──────── Task data
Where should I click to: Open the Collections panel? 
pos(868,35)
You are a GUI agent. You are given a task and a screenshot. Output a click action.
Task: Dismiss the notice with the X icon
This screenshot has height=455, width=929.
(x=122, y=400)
────────────────
Each entry is to be written out exactly as it was given.

Where should I click to: Open the Collections panel? 
pos(868,35)
You are a GUI agent. You are given a task and a screenshot. Output a click action.
Task: Dismiss the notice with the X icon
This screenshot has height=455, width=929.
(x=122, y=400)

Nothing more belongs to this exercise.